Aggregati, la carica dei 200 commissari

14 Settembre 2016

Si tratta di quei consorzi che non si sono costituiti e che ora il Comune dell’Aquila è chiamato a creare

L’AQUILA. Si velocizza (almeno di spera) la ricostruzione dei circa 700 aggregati che, soprattutto nelle frazioni, finora non si sono costituiti in consorzio. La giunta comunale sta preparando la delibera con cui sarà possibile procedere alla nomina dei commissari ad acta, attingendo all’albo di 200 professionisti già stilato. La novità è emersa durante l'ultima riunione della commissione Territorio, alla quale sono stati invitati l’assessore alla ricostruzione Pietro Di Stefano e il dirigente Vittorio Fabrizi. Un passo avanti, per tutti quegli immobili in cui, dopo oltre sette anni, nessuno si è preoccupato di costituire l’aggregato, per diverse motivazioni: proprietà indivise, proprietari all’estero, disattenzione oppure semplicemente disinteresse. Nell’elenco predisposto in seguito a un bando emanato dal Comune figurano avvocati, ingegneri e architetti: sarà il sindaco a provvedere alle nomine dei commissari, che potranno avviare tutte le procedure per la ricostruzione dell’aggregato. Da una prima ricognizione, sono coinvolti ben 700 immobili: «Sappiamo che sono dislocati soprattutto nelle frazioni» spiega il presidente della seconda commissione Enrico Perilli «dove tra l’altro il processo di ricostruzione è in evidente ritardo. Ora la giunta comunale corre ai ripari, con una delibera che autorizza la nomina del commissario che, di fatto, assumerà il ruolo di presidente del consorzio ed avrà tutti i poteri necessari per far redigere i progetti, richiedere i finanziamenti e individuare le ditte a cui affidare i lavori.

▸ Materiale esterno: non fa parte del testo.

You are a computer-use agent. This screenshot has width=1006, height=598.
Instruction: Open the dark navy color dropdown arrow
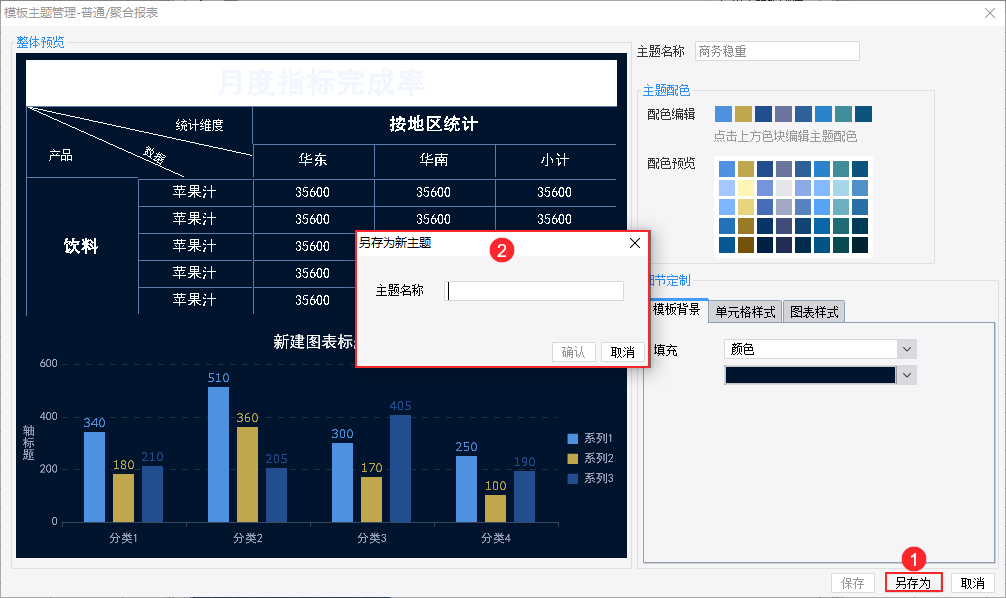coord(907,375)
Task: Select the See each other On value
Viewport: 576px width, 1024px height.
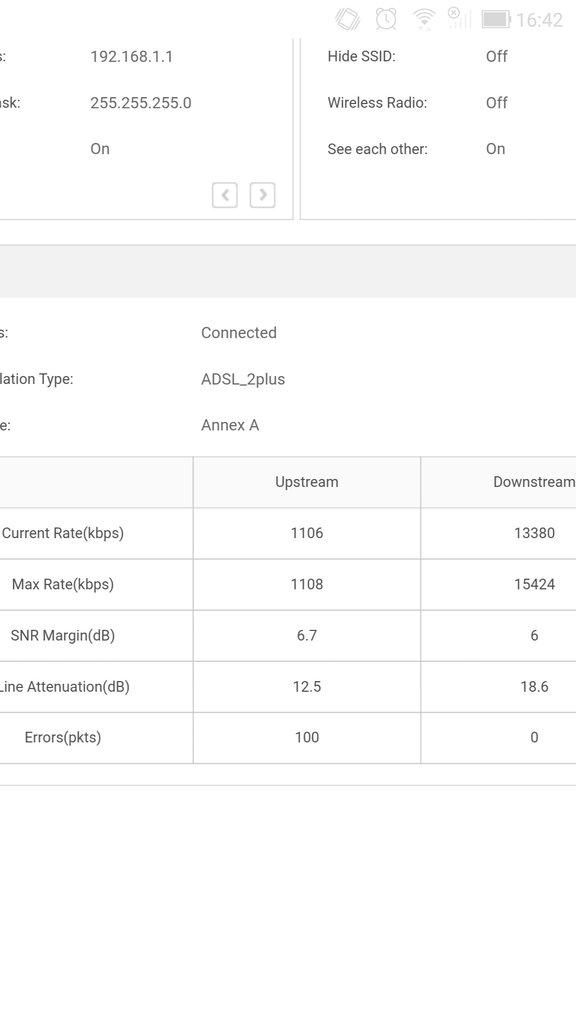Action: (x=496, y=149)
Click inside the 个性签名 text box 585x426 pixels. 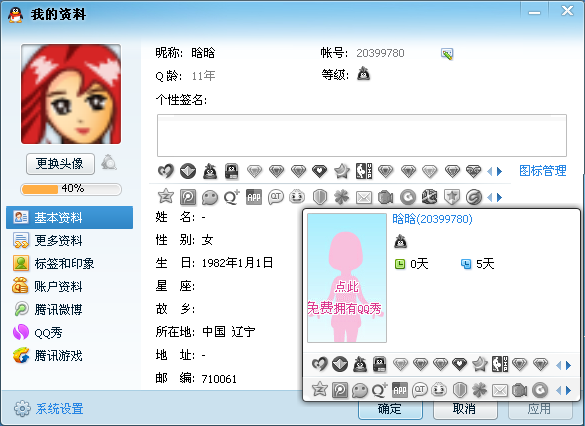(362, 135)
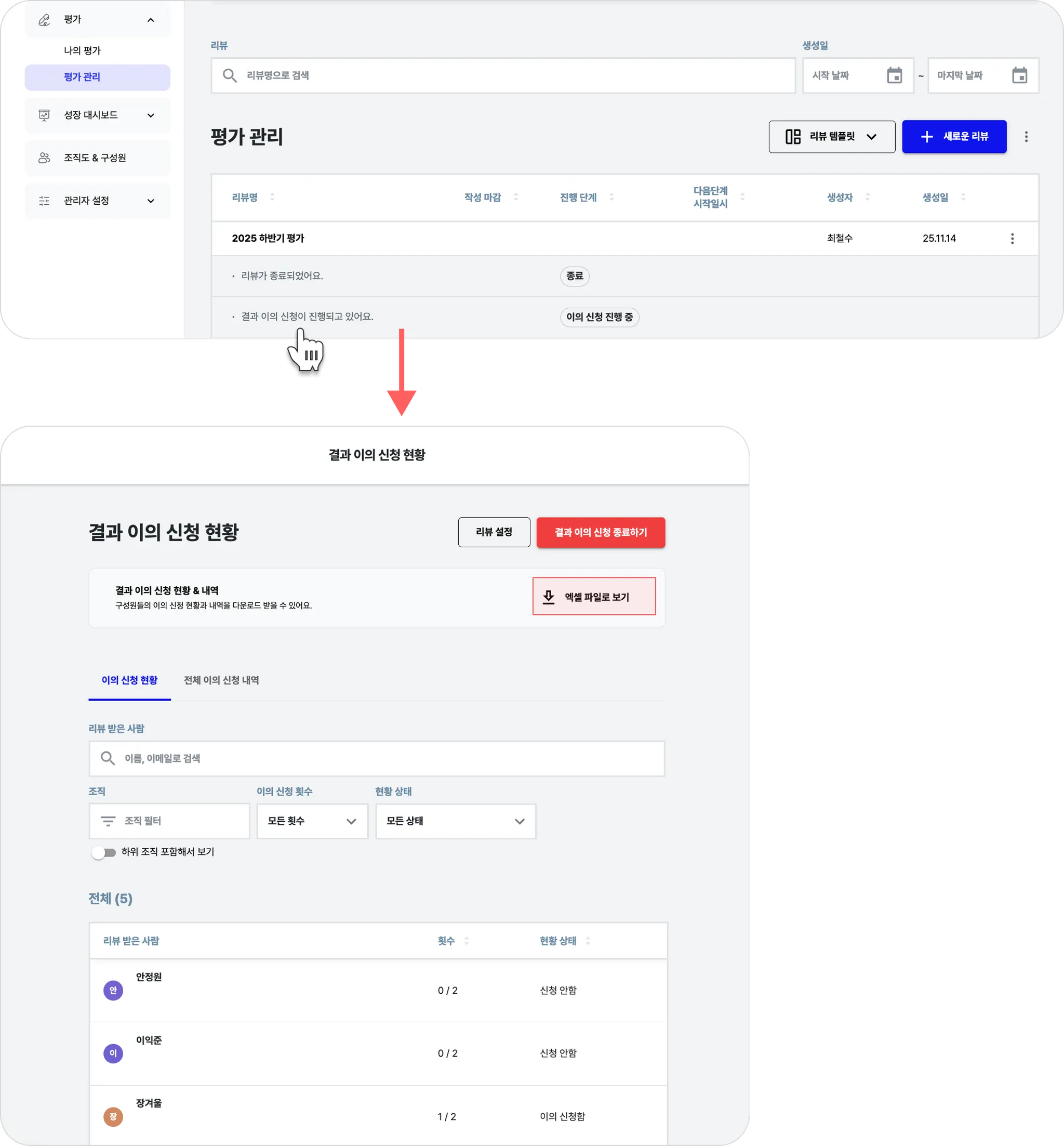This screenshot has width=1064, height=1146.
Task: Click the 새로운 리뷰 button
Action: [953, 137]
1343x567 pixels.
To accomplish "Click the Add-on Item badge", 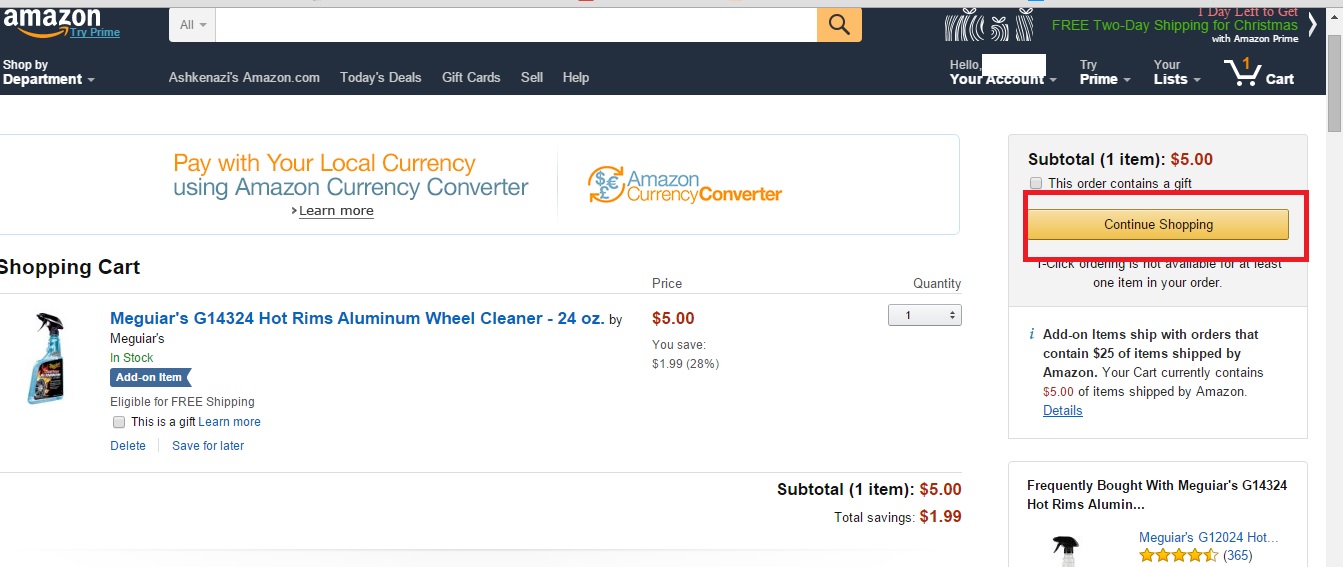I will click(x=150, y=378).
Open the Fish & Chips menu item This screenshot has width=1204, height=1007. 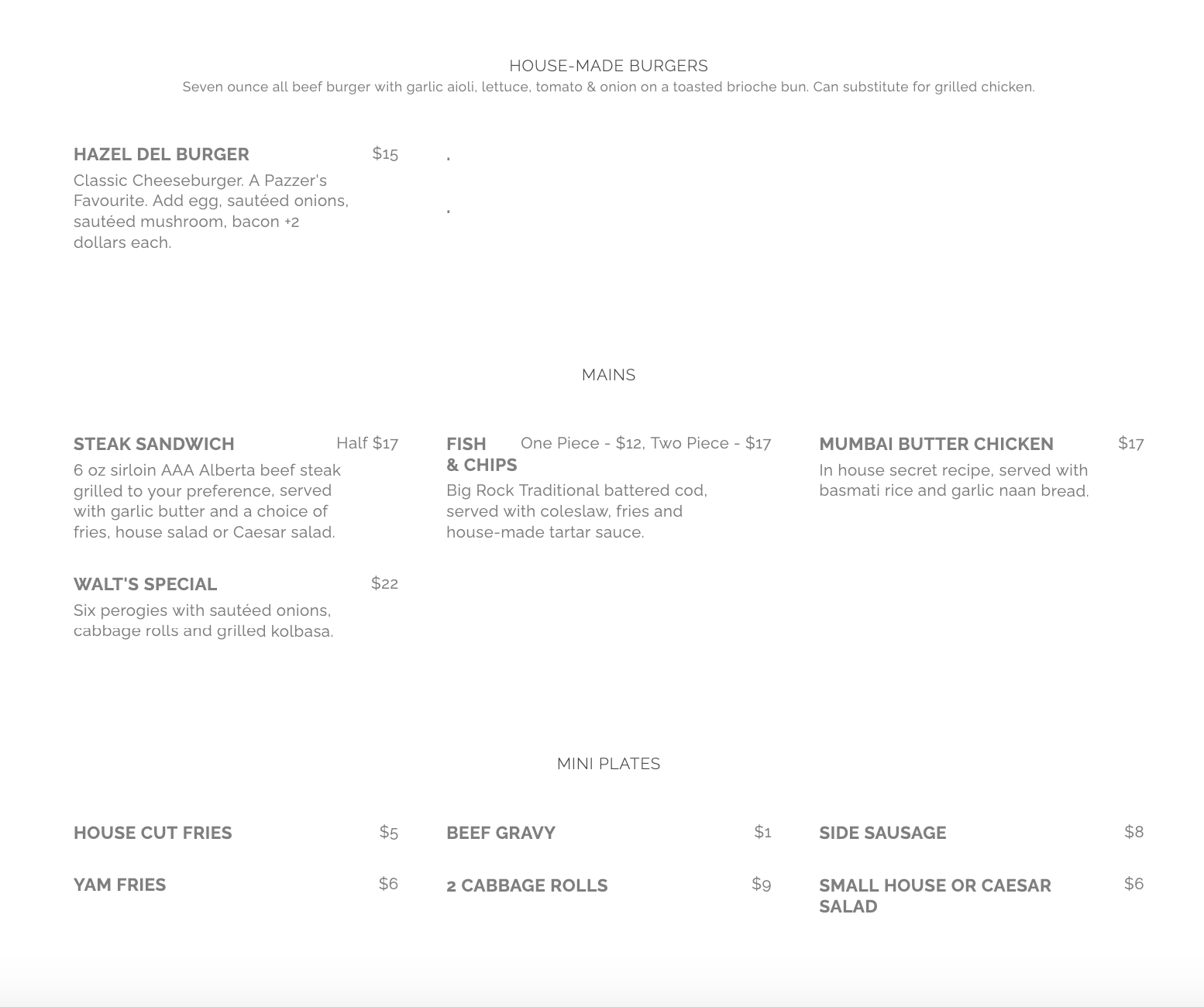click(481, 454)
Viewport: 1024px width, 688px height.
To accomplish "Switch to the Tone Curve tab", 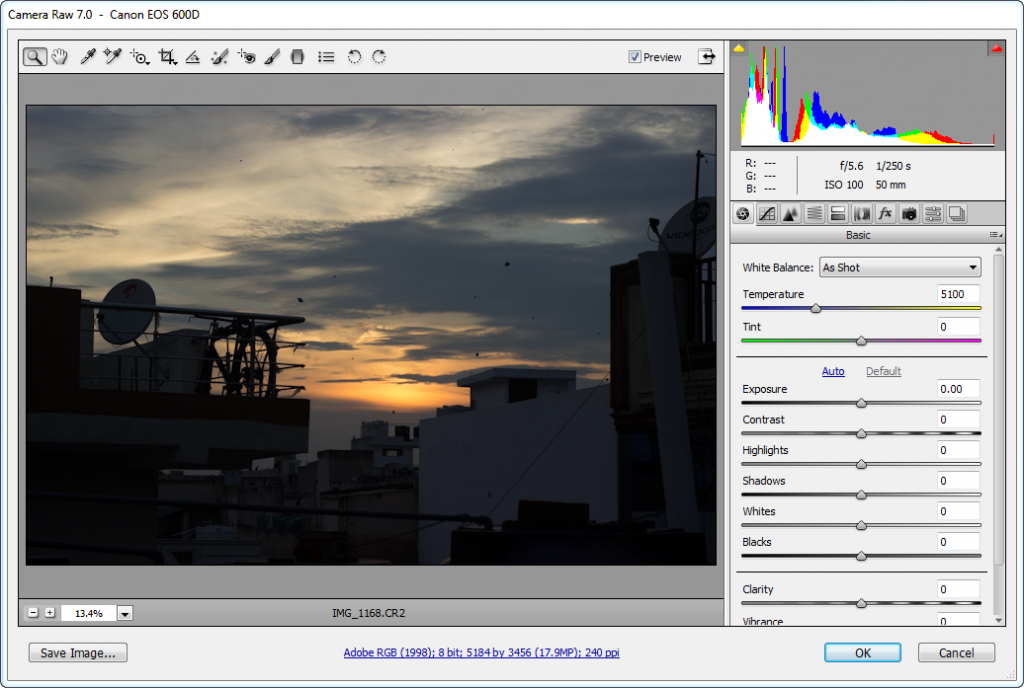I will [767, 213].
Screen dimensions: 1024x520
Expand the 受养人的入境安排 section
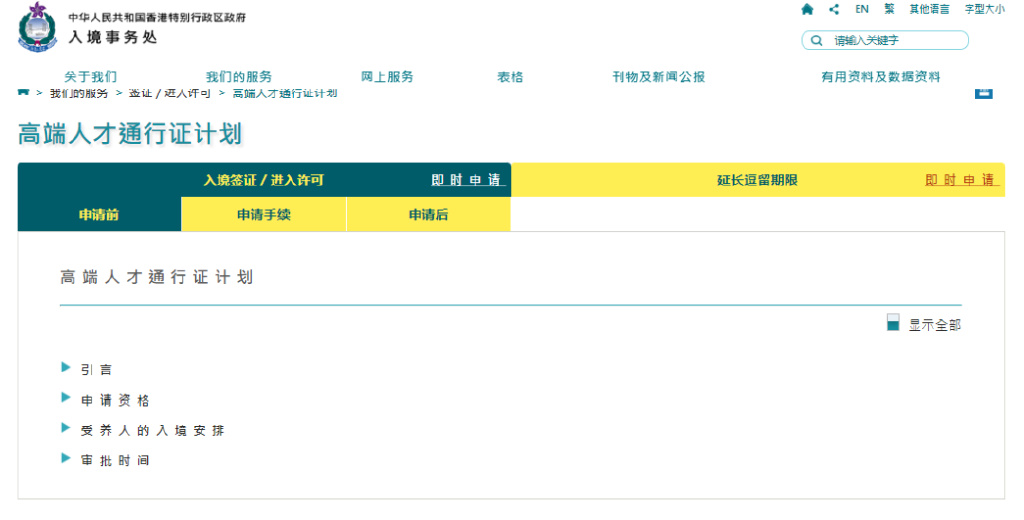tap(152, 430)
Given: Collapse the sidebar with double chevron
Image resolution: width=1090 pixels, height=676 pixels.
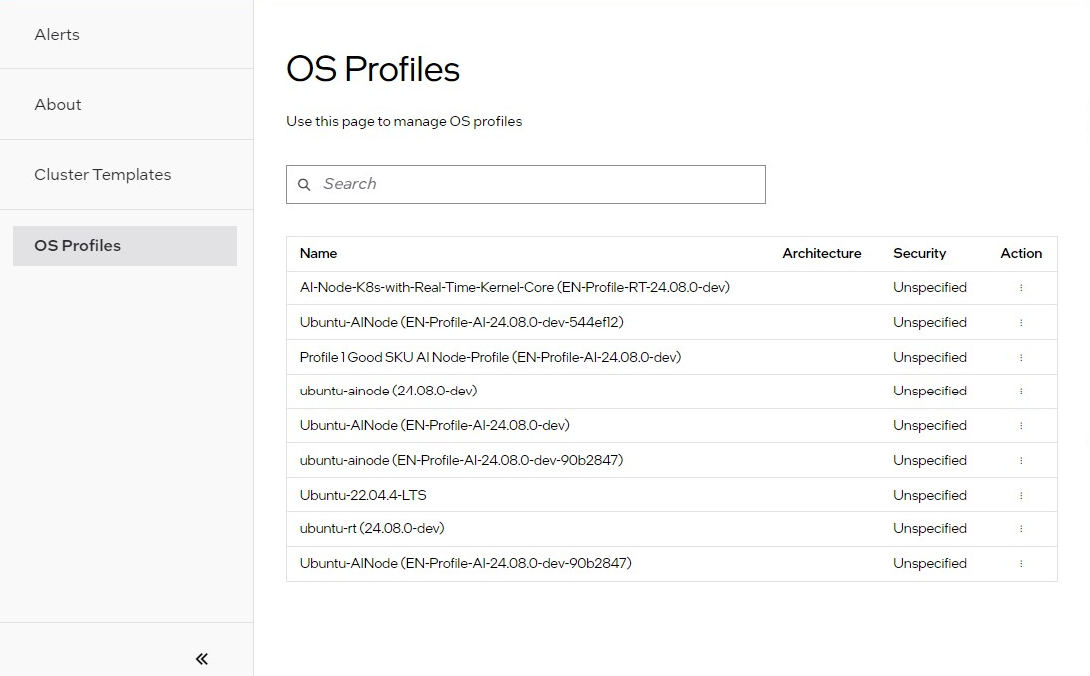Looking at the screenshot, I should (x=202, y=658).
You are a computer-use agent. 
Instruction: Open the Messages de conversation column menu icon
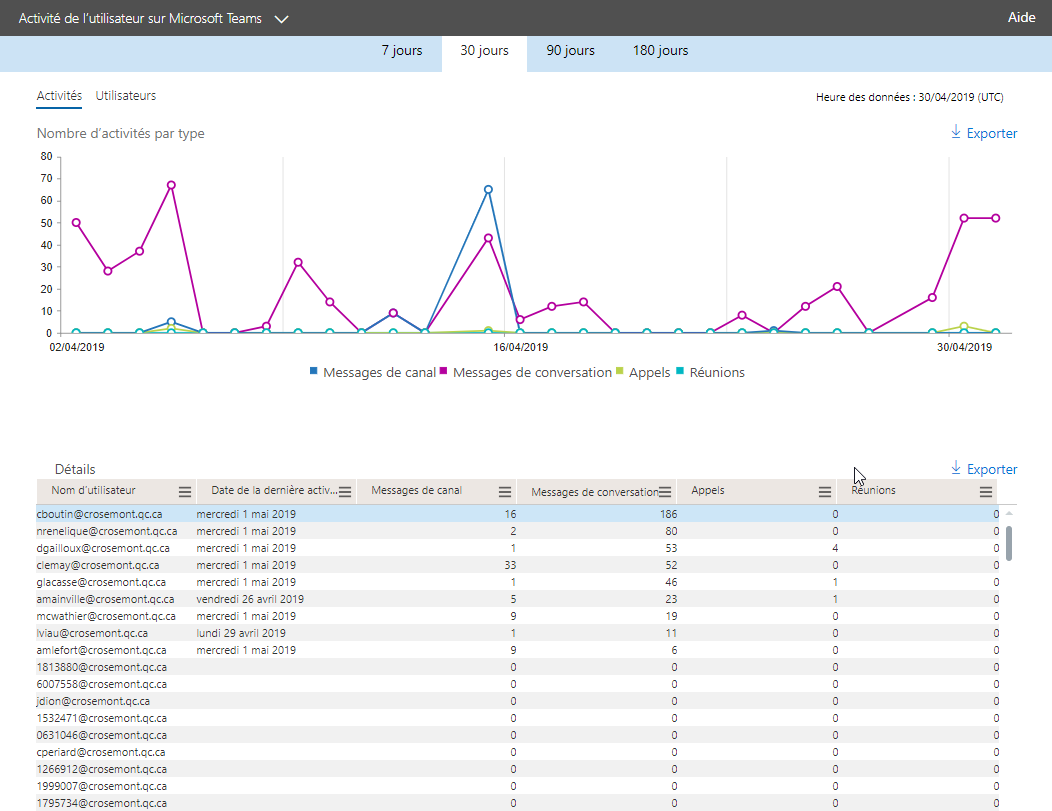[665, 492]
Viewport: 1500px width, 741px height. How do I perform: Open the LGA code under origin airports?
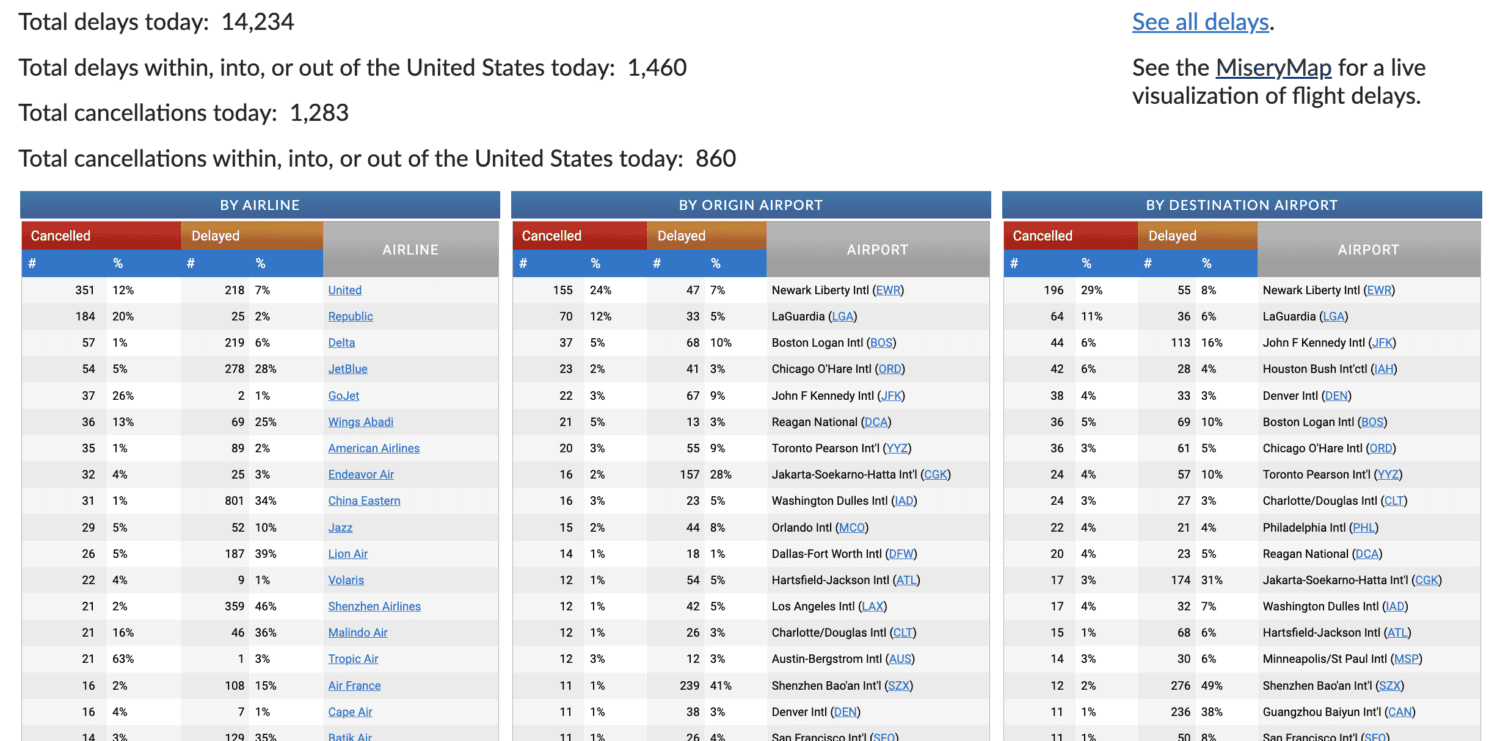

La graduatoria, con 200 nomi di professionisti, è stata stilata in base ai requisiti richiesti dal bando». Il Comune dell’Aquila ha recepito le indicazioni dell’Opcm 3820 e della 3832, che prevedono la costituzione obbligatoria dei consorzi: se non lo fanno i proprietari, che in ogni caso non perdono i diritti sull’immobile, subentra l’amministrazione competente per territorio che, dopo aver diffidato i proprietari e non aver ricevuto risposta, nomina il commissario. In nome della trasparenza, il Comune capoluogo ha deciso di dotarsi di un albo a cui attingere.

Anche il Comune di Fossa ha istituito un albo per i commissari degli aggregati non costituiti. Nella lista anche un ex sindaco dell’Aquila. (red.aq.)